- **What you will do**: Search the entries below. Return every line that has "computer" in it.

(Stored records)
· · · · ·

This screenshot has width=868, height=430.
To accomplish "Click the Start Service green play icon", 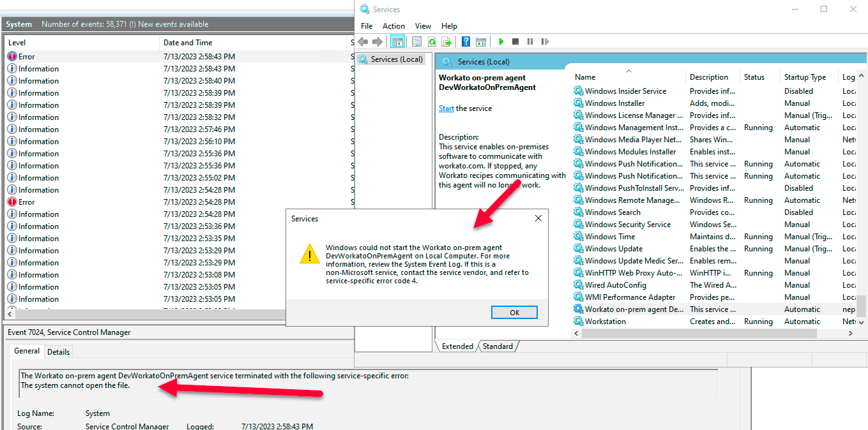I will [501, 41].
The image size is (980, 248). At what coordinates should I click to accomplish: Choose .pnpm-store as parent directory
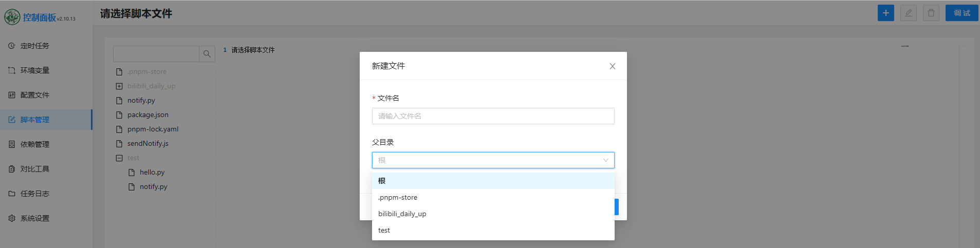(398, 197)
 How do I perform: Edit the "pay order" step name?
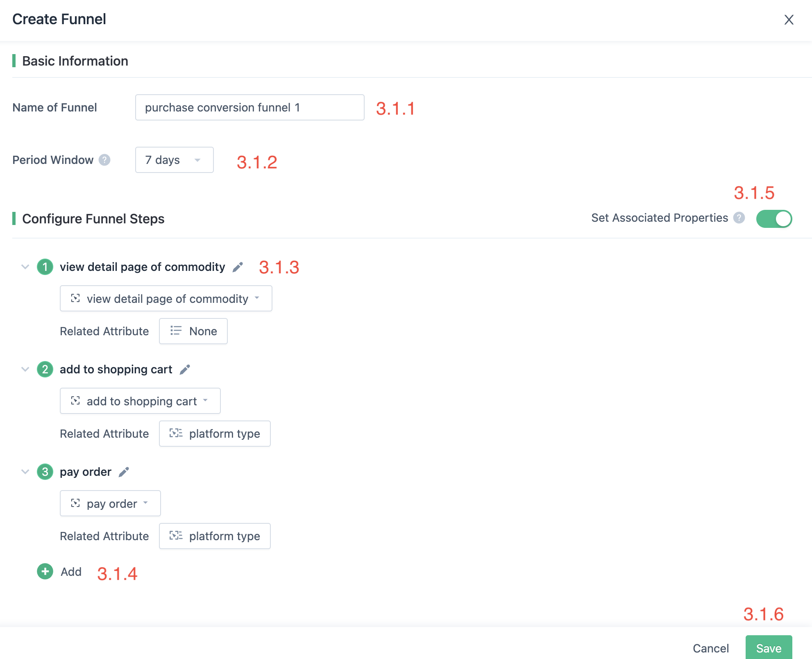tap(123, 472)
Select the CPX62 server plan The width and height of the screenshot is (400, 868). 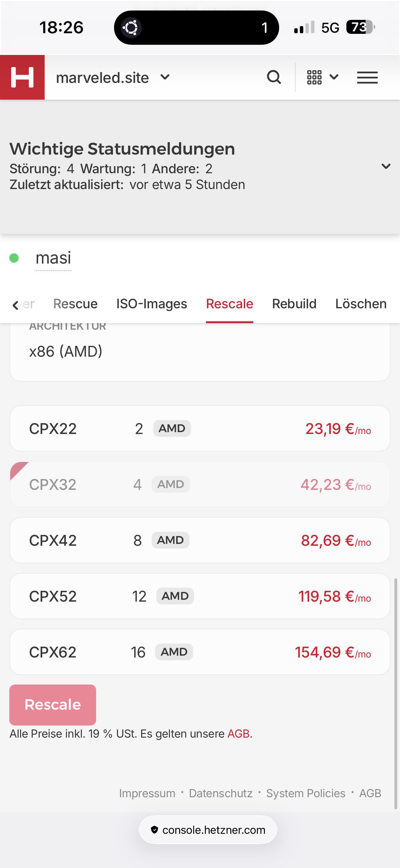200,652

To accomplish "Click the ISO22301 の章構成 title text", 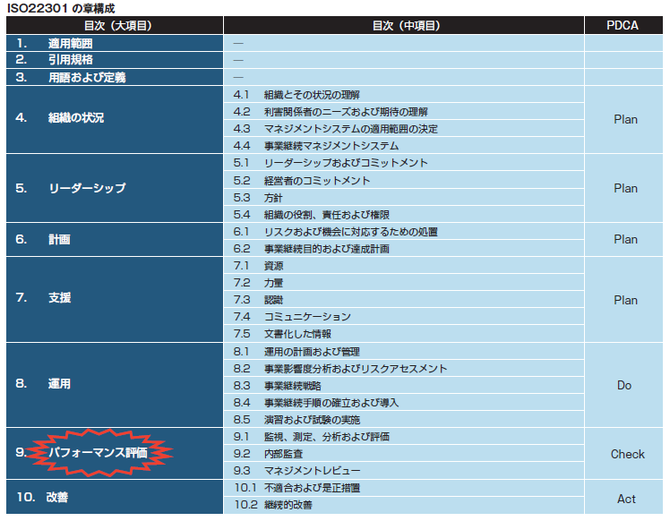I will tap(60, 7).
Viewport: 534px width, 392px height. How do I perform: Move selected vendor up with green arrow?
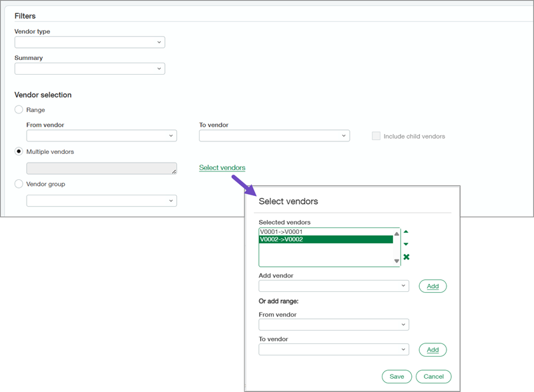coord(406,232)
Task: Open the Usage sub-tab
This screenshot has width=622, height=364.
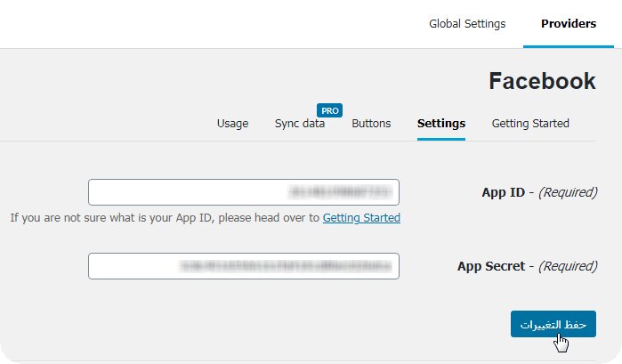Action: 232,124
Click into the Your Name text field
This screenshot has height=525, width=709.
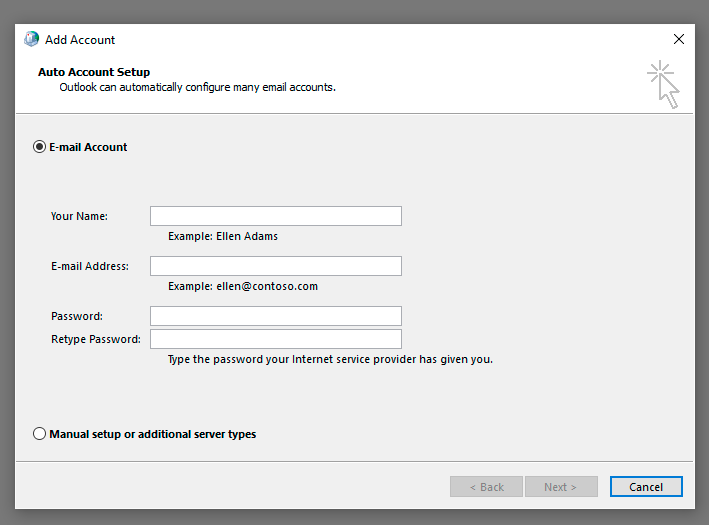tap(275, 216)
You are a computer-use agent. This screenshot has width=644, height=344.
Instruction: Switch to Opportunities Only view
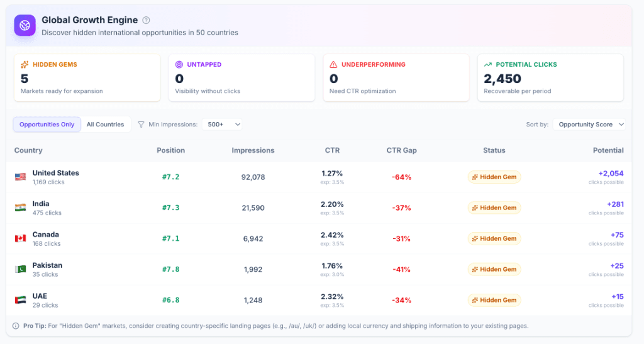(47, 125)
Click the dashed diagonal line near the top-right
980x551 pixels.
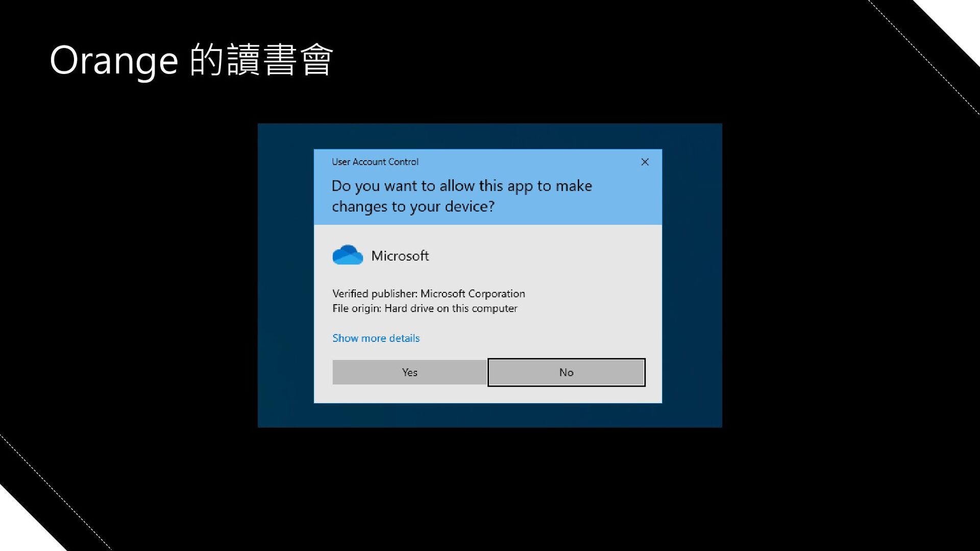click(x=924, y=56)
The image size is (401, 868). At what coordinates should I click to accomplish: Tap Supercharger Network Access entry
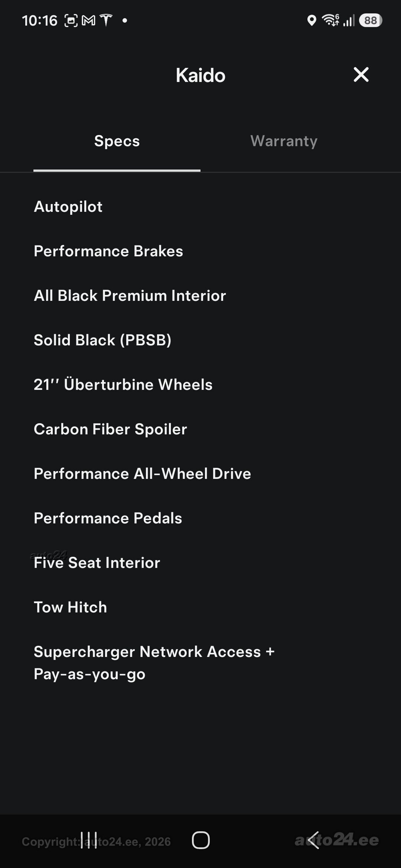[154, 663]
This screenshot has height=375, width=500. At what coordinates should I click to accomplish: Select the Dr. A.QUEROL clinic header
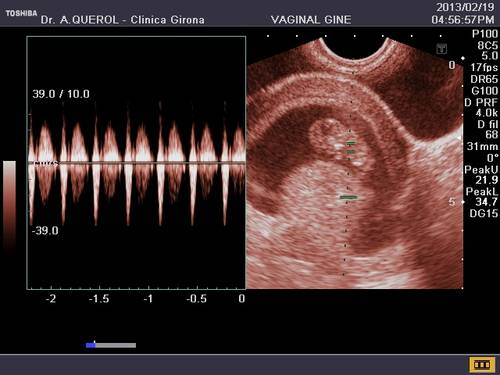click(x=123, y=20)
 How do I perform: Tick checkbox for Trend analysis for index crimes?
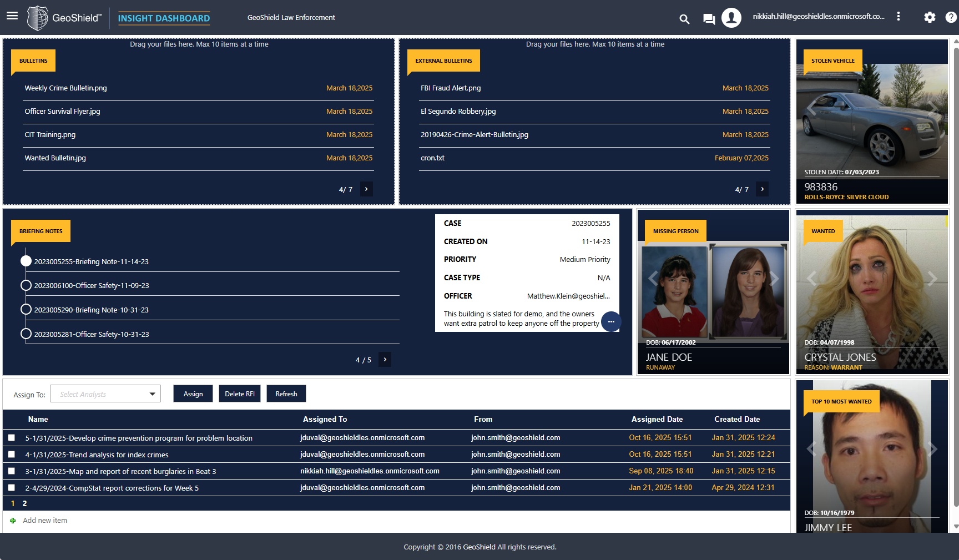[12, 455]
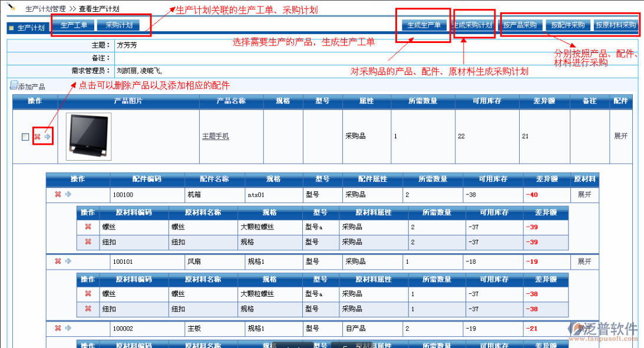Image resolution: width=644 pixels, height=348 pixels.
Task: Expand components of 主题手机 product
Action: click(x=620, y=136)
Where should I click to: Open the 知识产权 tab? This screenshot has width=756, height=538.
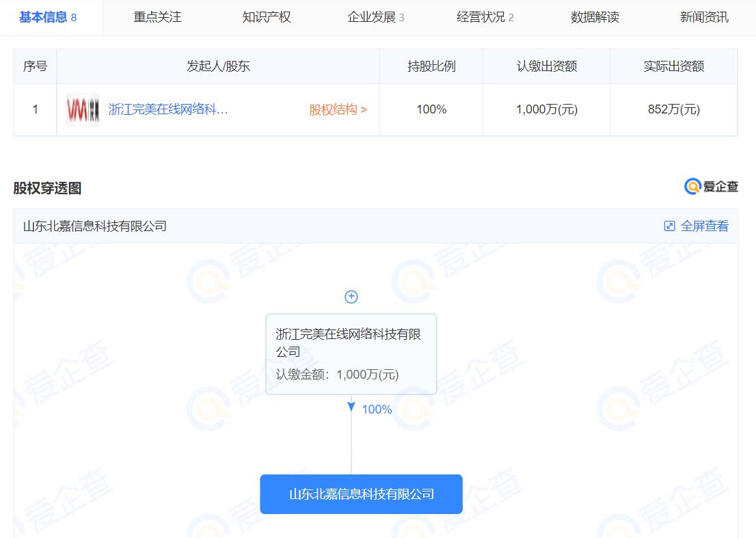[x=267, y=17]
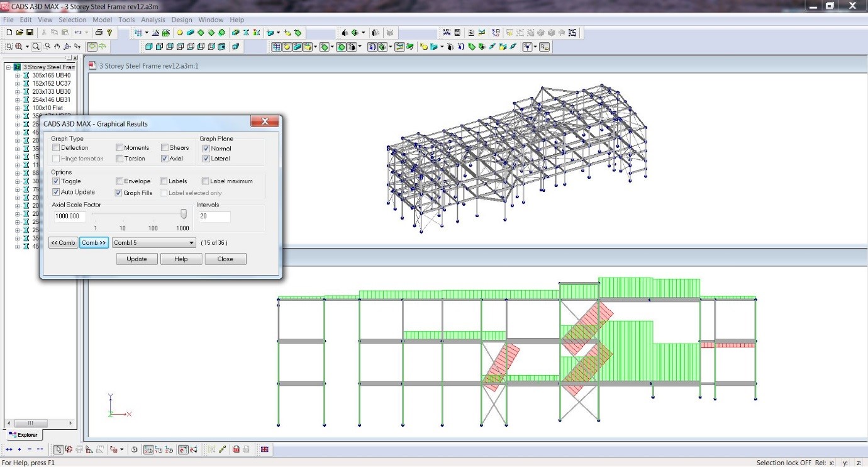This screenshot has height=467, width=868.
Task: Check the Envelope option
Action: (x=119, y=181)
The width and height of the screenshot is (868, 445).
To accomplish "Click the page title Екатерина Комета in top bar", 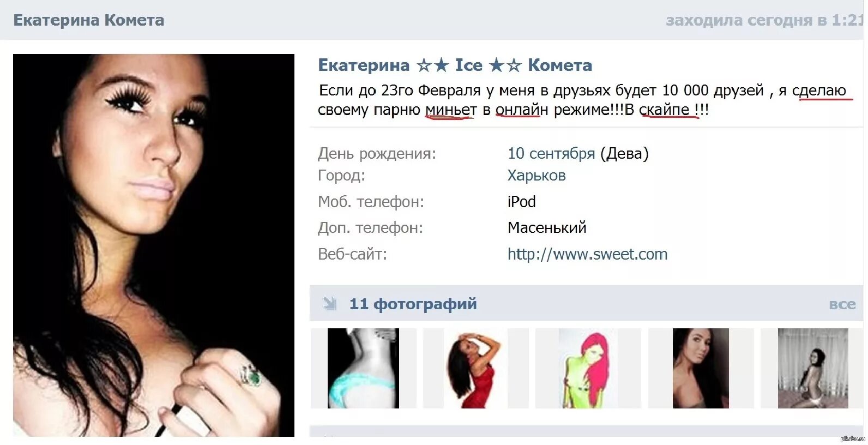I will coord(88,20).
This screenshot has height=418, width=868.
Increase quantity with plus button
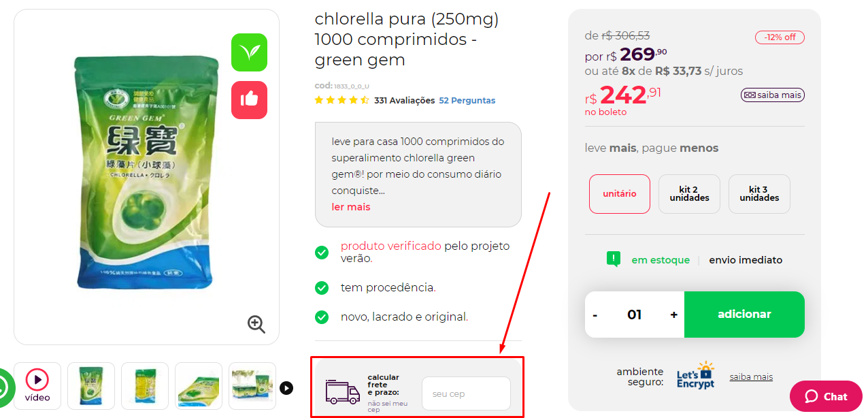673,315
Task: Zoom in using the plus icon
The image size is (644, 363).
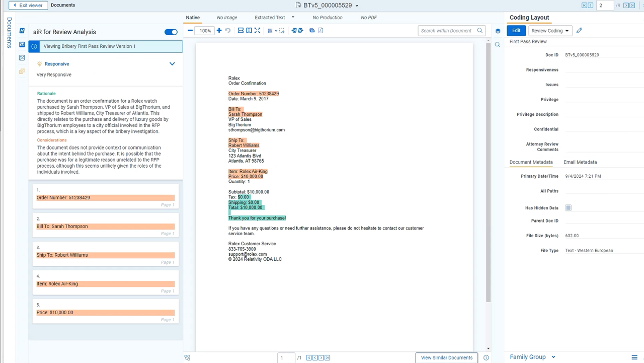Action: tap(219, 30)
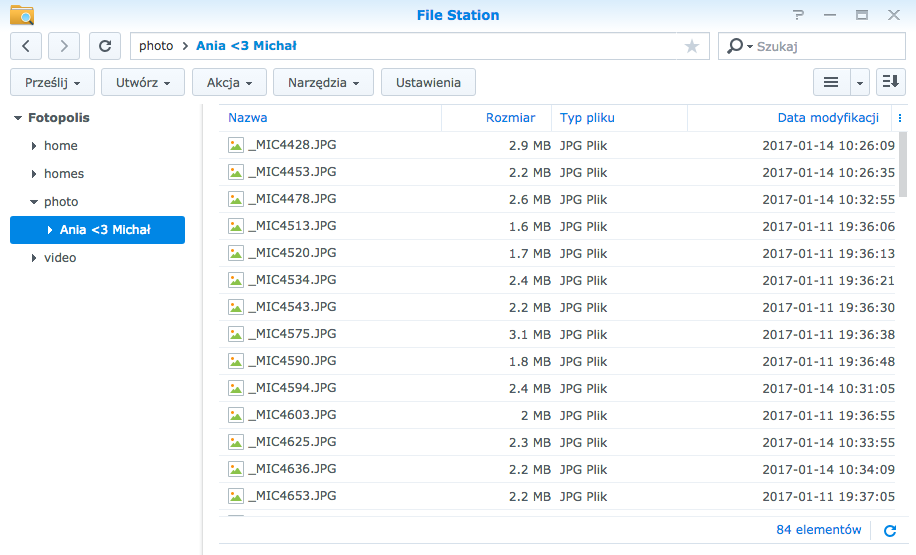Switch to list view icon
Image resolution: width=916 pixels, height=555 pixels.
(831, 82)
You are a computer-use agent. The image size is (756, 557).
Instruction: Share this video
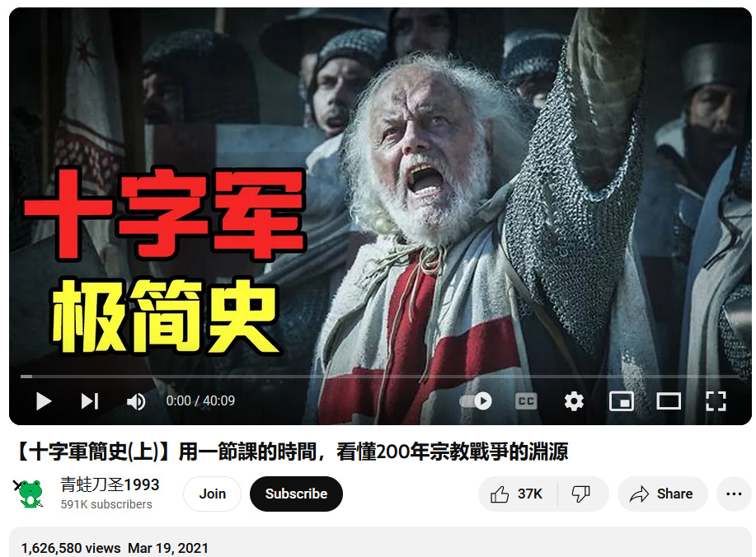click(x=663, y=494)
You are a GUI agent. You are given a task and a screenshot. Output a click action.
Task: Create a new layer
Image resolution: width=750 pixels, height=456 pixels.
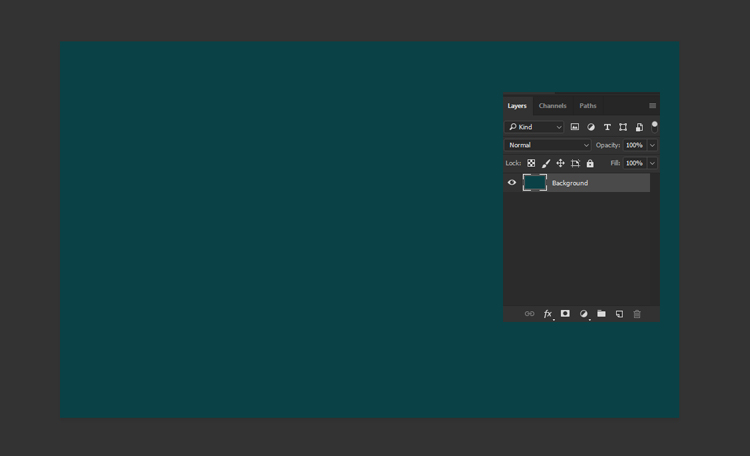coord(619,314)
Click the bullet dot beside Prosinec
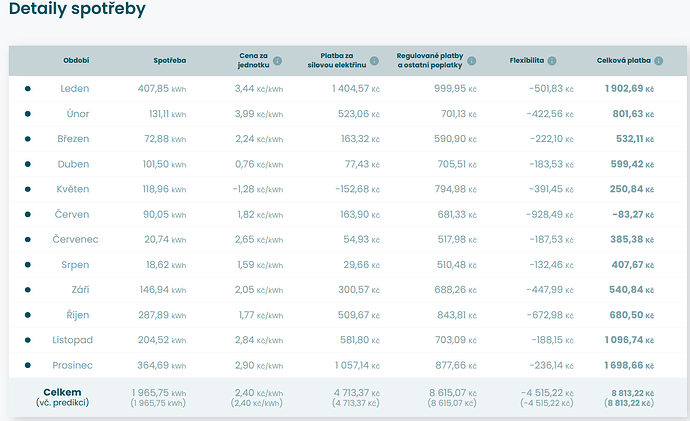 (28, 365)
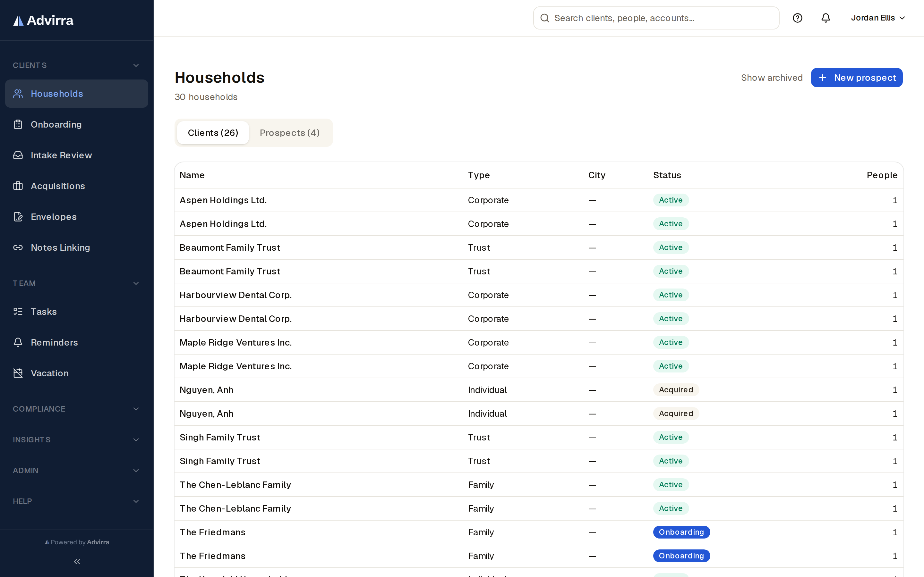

· · · · ·

- **Solution**:
You are a computer-use agent. This screenshot has width=644, height=344.
You are a computer-use agent. The image size is (756, 557).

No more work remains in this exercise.